秦川牛胎儿骨骼肌卫星细胞的分离培养

Isolation and transfection of skeletal muscle satellite cells from Qinchuan fetal bovine

【目的】探索胎牛骨骼肌卫星细胞分离、培养、鉴定及基因转染的方法。【方法】分别采用Ⅰ型胶原酶消化、Ⅰ型胶原酶与胰蛋白酶二步消化及链霉蛋白酶消化法对胎牛骨骼肌卫星细胞进行培养,比较了3种不同分离方法所得细胞数及其存活率的差异;利用差速贴壁法和Percoll密度梯度离心相结合的方法纯化骨骼肌卫星细胞,对纯化后的细胞进行myostatin基因RT-PCR以及结蛋白(Desmin)免疫细胞化学染色鉴定,最后通过电转染法对纯化的骨骼肌卫星细胞进行EGFP基因转染研究。【结果】3种消化培养方法中,以链霉蛋白酶消化法分离得到的胎牛骨骼肌卫星细胞数显著高于其它2种方法(P<0.05),但细胞存活率较低(P<0.05);而采用Ⅰ型胶原酶与胰蛋白酶二步消化法可以得到相对较高的细胞数及存活率。利用差速贴壁和Percoll密度梯度离心相结合的方法可以得到纯化的骨骼肌卫星细胞;电转染法适用于骨骼肌卫星细胞的基因转染。
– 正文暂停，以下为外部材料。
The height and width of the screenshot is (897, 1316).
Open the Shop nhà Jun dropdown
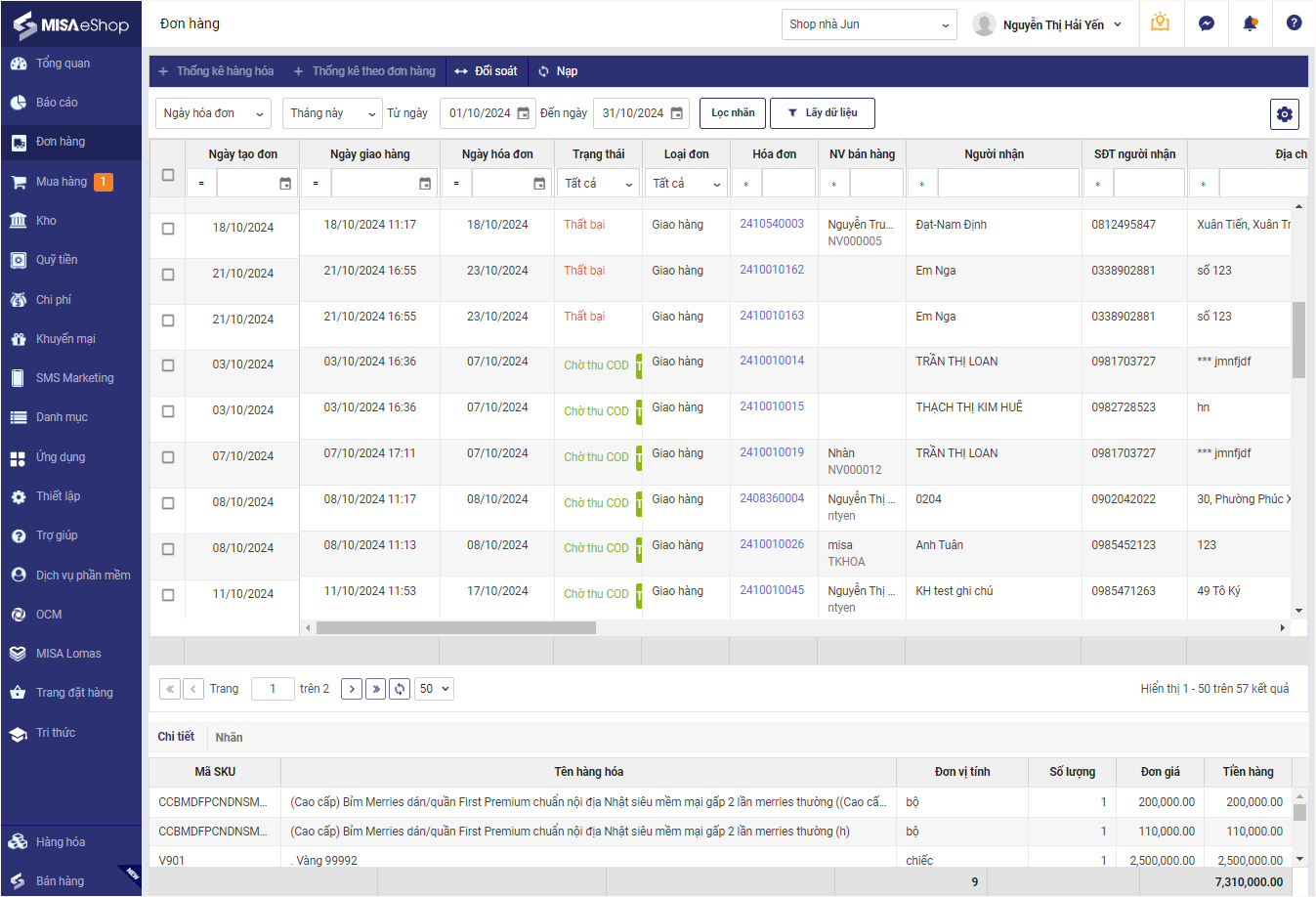(869, 24)
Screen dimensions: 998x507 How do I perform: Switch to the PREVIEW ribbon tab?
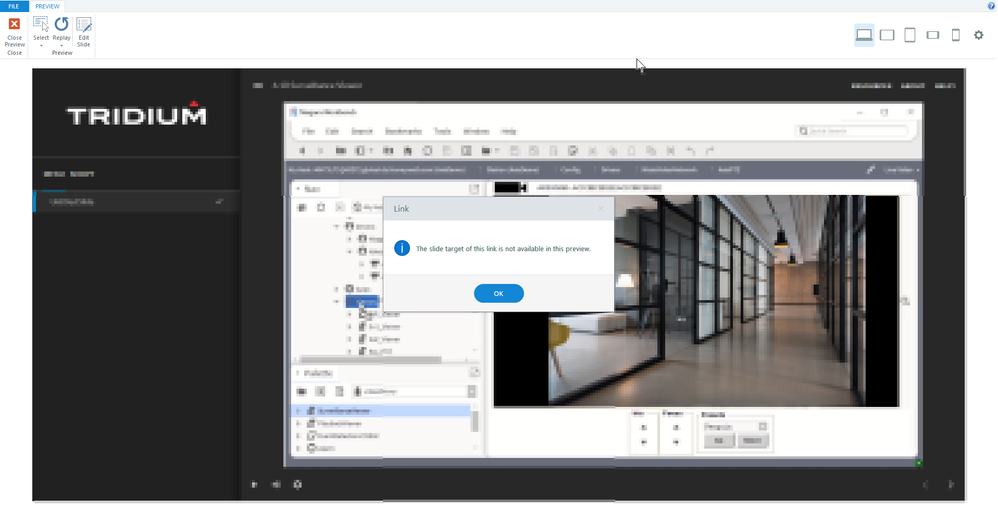pyautogui.click(x=48, y=6)
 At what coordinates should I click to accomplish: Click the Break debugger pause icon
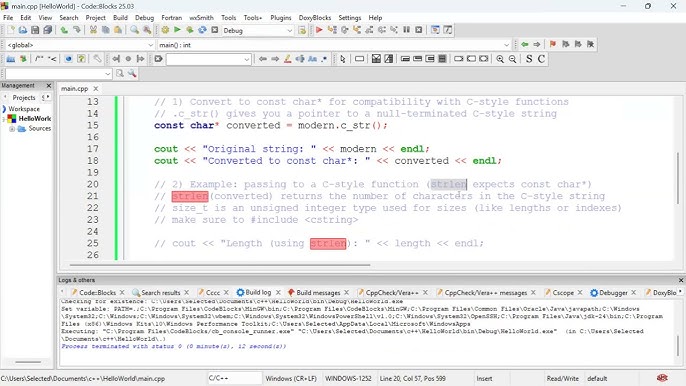pyautogui.click(x=406, y=30)
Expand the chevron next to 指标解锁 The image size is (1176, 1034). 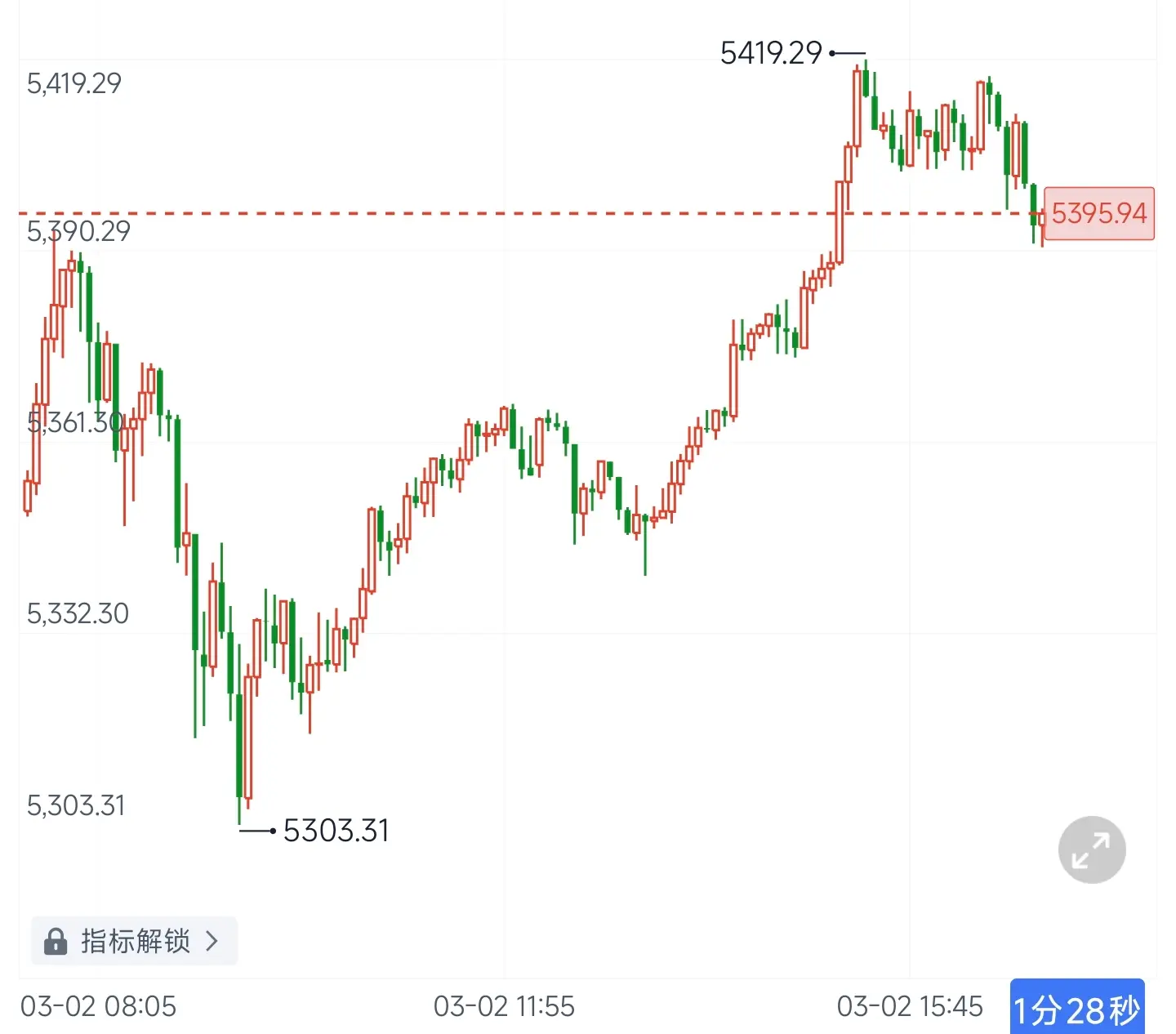pos(212,941)
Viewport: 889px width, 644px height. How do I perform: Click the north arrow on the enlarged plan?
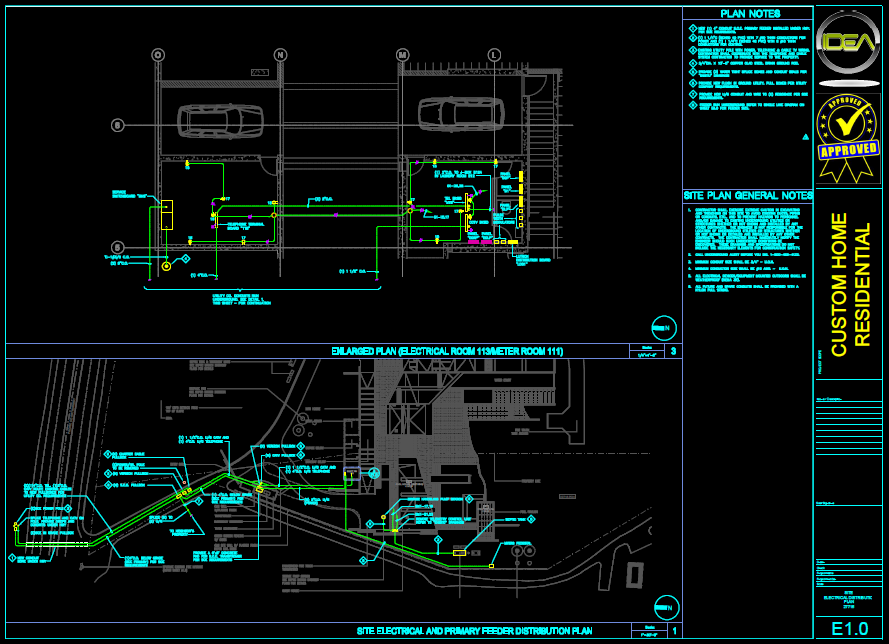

【结论】建立了胎牛骨骼肌卫星细胞分离、培养、纯化、鉴定及基因转染的方法,为通过转基因方法改良秦川牛产肉性能研究奠定了基础。

【Objective】 The study was done to establish a stable method for isolation,purification and gene transfection of Qinchuan fetal bovine skeletal muscle satellite cells.【Method】 Fetal cattle muscle satellite cells were isolated from Semimembranosus muscle by digesting with collagenase Ⅰ,collagenase Ⅰ combined with trypsin（two-step methods） or pronase.The differences in cells number and survival rate were compared.The cells were purified by Percoll density gradient centrifugation combined with different adherent methods.The cells were characterized by RT-PCR for myostatin gene and immunocytochemistry for Desmin.Then EGFP gene was introduced by electric transfection method.【Result】 The results showed that the cells number isolated by pronase was higher than that by other methods（P〈0.05）,but the survival rate of cells was lower（P〈0.05）.The cells number and survival rate were higher by two-step methods.Purified skeletal muscle satellite cells were obtained by Percoll density gradient centrifugation combined with different adherent methods.Furthermore,the cells were successfully transfected by electric transfection method.【Conclusion】 We established the methods for isolation,culture,purification,characterization and gene transfection for Qinchuan fetal bovine skeletal muscle satellite cells and laid the foundation for the study of improving Qinchuan bovine meat production performance by transgenic methods.